Hopsworks supports integration with Active Directory and LDAP servers. Users authenticate with a Kerberos keytab or LDAP credentials with Hopsworks. The user then receives a JWOT token that is used to communicate over TLS with the REST API (or via the browser and the Hopsworks UI). Hopsworks also supports native password-based authentication and 2-Factor authentication using either Smartphones (Google Authenticate) or Yubikey (for more secure environments),
Hopsworks supports Jupyter Notebooks, where each projectUser can launch his/her own Jupyter Notebook server. Jupyter notebooks are stored, by default, in the “Jupyter” dataset in HopsFS, but notebooks can be opened from any dataset within the Project. We support the sparkmagic Jupyter kernel, which we use to run both Spark and TensorFlow applications (Flink is not supported by Jupyter).
Hopsworks supports Zeppelin as a Notebook. There is a single Zeppelin Server for Hopsworks, and each project can start its own interpreter. Interpreters are shared between all users in a project, making Zeppelin suitable for collaborative work on notebooks between different users. Zeppelin notebooks are stored in HopsFS and available from the “Notebooks” dataset.
Hopsworks provides a REST API for authentication, running Spark jobs, producing to Kafka topics, training and deploying TensorFlow applications, and performing all the functions that are available in the Hopsworks User Interface. This enables Hopsworks to be an embedded platform, that is included as a component in other systems – truly, Big-Data-and-AI-as-a-Service. External clients can download either a certificate for accessing the REST API or access it using JWT tokens. All communication with the REST API is encrypted over TLS/SSL connections. Hopsworks also has a library for Android devices, allowing them to seamless produce data in real-time to Kafka and call inferencing functions on trained TensorFlow models.

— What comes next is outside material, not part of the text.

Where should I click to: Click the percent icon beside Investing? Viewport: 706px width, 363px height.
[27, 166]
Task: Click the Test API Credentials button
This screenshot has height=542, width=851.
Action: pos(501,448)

In Hopsworks, extended metadata is built-in to the platform.The Hopsworks UI supports free-text search for data assets using Elasticsearch. Hopsworks also provides a metadata designer tool to design or import a schema with which to describe data assets. Non-technical users can then curate data through our user interface, while the extended metadata is automatically exported to Elasticsearch (using our own ePipe system). For users, Hopsworks provides a simple unified interface for managing data assets. Hopsworks also has built-in auditing capabilities, supported by the default open-source web application server shipped with Hopsworks, Payara.
Metadata schemas can be designed with an intuitive UI.
Metadata can be added to data assets from the UI by attaching metadata schemas to them and editing the metadata in the UI. The data asset can then be discovered using free-text search (using an Elasticsearch backend).
Free-text search for data assets is supported. Public datasets are discoverable from the landing page, but search within a project can be used to discover data assets only within the scope of that Project.
Hopsworks is a new data platform that makes working with large-scale data processing platforms easier for both humans, via an integrated UI, and external devices and applications, via an integrated REST API. Hopsworks is built on the new abstractions of Projects, ProjectUsers, and Datasets and it is enabled by a new distributed metadata architecture in Hops Hadoop.
- Hopsworks: Improving User Experience and Development on Hadoop with Scalable, Strongly Consistent Metadata, Ismail et al, ICDCS 2017.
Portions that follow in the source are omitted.